## ABOUT THIS EXERCISE:
Each line from the one holding "Instruction: Click 'we" through the final line of the data below is to be given again exactly, and no other line is to appear.

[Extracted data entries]
========

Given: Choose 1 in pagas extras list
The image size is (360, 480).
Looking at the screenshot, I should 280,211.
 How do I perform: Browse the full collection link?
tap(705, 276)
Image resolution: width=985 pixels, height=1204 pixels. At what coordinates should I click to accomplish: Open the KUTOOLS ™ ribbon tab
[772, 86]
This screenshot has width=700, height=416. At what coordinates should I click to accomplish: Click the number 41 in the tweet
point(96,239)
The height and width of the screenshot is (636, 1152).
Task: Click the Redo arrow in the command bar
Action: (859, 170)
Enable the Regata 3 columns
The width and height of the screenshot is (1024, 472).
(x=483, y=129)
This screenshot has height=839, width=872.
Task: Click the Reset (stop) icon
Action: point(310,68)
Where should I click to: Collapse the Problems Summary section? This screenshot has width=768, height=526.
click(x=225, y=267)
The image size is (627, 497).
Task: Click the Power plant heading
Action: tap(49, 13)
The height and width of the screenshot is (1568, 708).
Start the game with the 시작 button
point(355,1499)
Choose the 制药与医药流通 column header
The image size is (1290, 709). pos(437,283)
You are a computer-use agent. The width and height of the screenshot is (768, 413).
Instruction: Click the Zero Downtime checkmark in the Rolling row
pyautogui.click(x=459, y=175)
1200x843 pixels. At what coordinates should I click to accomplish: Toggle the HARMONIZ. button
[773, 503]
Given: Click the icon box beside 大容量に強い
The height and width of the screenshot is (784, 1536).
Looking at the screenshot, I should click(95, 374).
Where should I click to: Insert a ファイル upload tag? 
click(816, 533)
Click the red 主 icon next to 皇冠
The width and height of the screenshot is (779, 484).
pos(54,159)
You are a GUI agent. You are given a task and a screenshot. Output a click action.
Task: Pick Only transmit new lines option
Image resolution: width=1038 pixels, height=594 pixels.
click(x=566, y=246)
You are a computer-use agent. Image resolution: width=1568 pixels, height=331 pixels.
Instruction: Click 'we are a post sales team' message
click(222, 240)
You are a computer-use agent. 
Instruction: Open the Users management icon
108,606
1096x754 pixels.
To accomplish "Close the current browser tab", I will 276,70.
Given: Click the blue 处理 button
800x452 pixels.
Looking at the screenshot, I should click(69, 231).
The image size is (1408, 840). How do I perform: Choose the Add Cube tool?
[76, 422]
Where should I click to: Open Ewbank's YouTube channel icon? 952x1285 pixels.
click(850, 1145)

========

## EXPECTED ANSWER:
Instruction: Click 'we are a post sales team' message
click(222, 240)
You are a computer-use agent. 
Instruction: Open the Users management icon
108,606
1096x754 pixels.
To accomplish "Close the current browser tab", I will 276,70.
Given: Click the blue 处理 button
800x452 pixels.
Looking at the screenshot, I should click(69, 231).
The image size is (1408, 840). How do I perform: Choose the Add Cube tool?
[76, 422]
Where should I click to: Open Ewbank's YouTube channel icon? 952x1285 pixels.
click(850, 1145)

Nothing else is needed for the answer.